Ultimately, including these additional broad Force Majeure terms in the clause rarely assists the group.  If one party claims that it has a right to terminate and the other disagrees, the parties may end up in court or arbitration. The party claiming the right to terminate has the legal obligation to prove that its performance was prevented due to the cause listed in the clause. 

Most of the time these clauses are used by a group to cancel when attendance is down and the group is facing attrition damages.  While the law may vary slightly from state to state, I am unaware of any court that has found that the fact that attendees do not want to come to a meeting location for whatever reason, whether threat of terrorist attack or disease, strike or the fact that they do not like the keynote speaker, amounts to a Force Majeure.  Thus, including these terms which are not objectively defined is not only more likely to lead to disputes, the disputes are rarely resolved in the group’s favor.

How should a group negotiate its wish list with the hotel?

•As John suggests, include any “basic assumption” of the event in the contract, like: This event is being held for the purpose of having Bill Gates give a speech to the sales staff. 

If Bill Gates is in the hospital, you can terminate the contract.

•Offer to share the risk.

My hotel clients don’t like this, but they would rather agree that if the terrorism threat level in the city is raised to orange that attrition will be reduced by 25%, than agree that if the terrorist threat level is raised that the group can completely terminate the event without payment.  Make sure it is clearly defined in numbers; do not use undefined terms like “attrition obligations will be reduced accordingly.”

•Base your commitments on a realistic evaluation of risk factors.

If your attendees are afraid of terrorism, you might want to hold your event in places that are less likely to be targets.
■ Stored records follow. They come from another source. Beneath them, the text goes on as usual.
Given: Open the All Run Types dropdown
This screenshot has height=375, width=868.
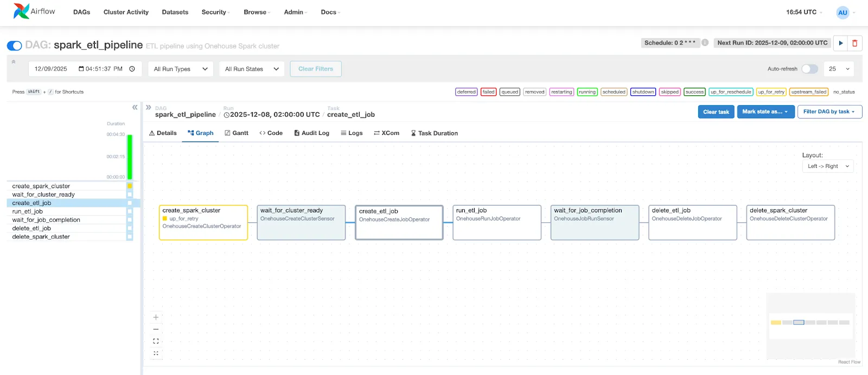Looking at the screenshot, I should [x=181, y=69].
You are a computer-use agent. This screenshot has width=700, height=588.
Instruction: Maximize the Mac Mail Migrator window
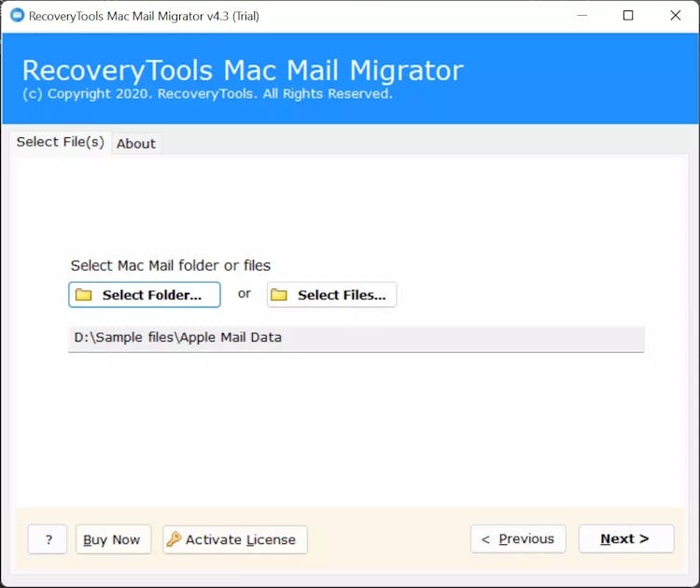(x=628, y=16)
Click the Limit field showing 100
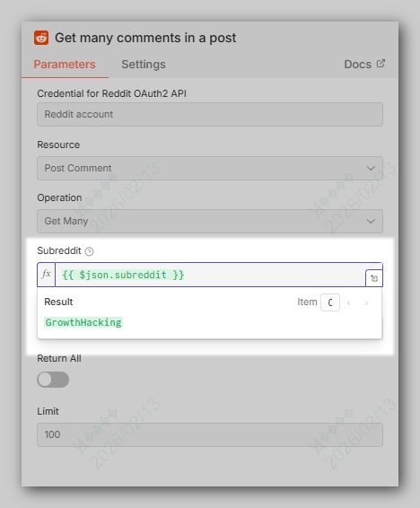This screenshot has width=420, height=508. [210, 434]
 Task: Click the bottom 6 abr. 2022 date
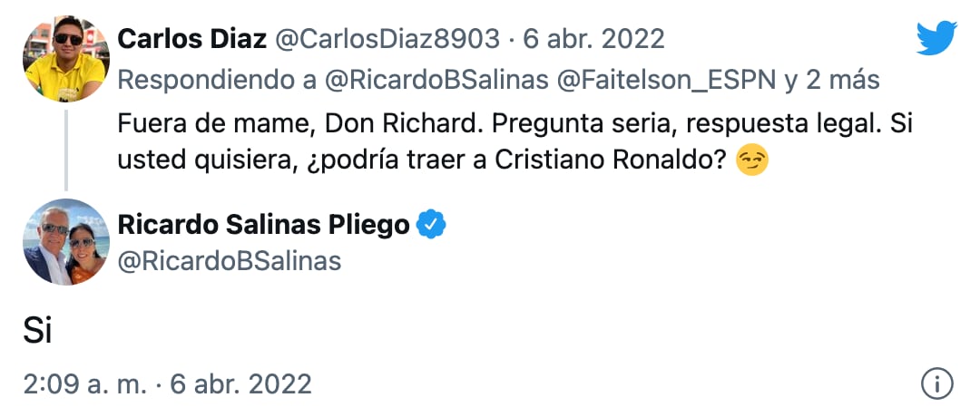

Estimate what percentage of your attendees would refuse to cross a picket line and reduce your room block accordingly.

•Do pursue John’s suggestion of meeting insurance.
Be very cautious in purchasing policies to be sure that they will cover the situations that you are concerned about.

•Remember that you are negotiating your “wish list.”  Do not expect hotels to accept risks in a meeting contract that they would not usually have under the law.  If you have a legitimate concern, explain it to the hotel and create a clause that is objectively and narrowly tailored to cover the issue.

•Do not abuse Force Majeure clauses. Do not attempt to avoid paying damages when your group decides to cancel an event for business reasons by claiming Force Majeure.  I had groups in 2003 claiming that they were cancelling “due to 9/11.”  When either side to a contract acts unreasonably, the other side will naturally react.

Just like I’ll keep putting that diamond ring on my Birthday/Christmas List, but I won’t be disappointed if I don’t get it, planners can keep asking hotels to assume more of the group’s risk under a contract so long as they recognize that the hotel has a legitimate business and legal reason for deciding not to accept.